Material for this exercise:

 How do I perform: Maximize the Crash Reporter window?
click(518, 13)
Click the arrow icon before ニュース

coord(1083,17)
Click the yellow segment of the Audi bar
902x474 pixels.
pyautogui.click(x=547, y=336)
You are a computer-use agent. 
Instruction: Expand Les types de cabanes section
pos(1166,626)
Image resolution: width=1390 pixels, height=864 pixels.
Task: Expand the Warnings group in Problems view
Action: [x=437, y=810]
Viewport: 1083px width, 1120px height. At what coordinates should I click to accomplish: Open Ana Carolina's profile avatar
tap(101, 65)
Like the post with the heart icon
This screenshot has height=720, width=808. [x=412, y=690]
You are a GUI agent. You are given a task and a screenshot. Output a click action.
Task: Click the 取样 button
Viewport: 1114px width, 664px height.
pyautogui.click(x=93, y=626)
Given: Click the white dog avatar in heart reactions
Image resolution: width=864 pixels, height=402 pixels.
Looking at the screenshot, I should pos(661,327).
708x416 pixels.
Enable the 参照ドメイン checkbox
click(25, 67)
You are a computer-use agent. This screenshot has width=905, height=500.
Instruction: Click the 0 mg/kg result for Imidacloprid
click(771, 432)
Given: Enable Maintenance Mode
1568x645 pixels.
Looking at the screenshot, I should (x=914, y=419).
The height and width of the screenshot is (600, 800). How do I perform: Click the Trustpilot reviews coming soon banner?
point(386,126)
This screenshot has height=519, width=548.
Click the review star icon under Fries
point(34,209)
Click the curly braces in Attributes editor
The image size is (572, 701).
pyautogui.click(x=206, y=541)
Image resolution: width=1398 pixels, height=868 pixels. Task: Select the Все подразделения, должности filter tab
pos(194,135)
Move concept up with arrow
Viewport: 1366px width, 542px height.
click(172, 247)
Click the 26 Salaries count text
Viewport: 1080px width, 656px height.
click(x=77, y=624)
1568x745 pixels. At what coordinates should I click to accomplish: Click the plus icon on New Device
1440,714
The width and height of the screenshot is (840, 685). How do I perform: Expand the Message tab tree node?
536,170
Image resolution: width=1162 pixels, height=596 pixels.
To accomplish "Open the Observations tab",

Short task:
Copy out the rows from the line containing "The width and" through the end of the rows, requests included, and shift every coordinate in the answers by -100.

Task solution:
The width and height of the screenshot is (840, 685). How do I perform: Expand the Message tab tree node?
436,70
Image resolution: width=1162 pixels, height=596 pixels.
To accomplish "Open the Observations tab",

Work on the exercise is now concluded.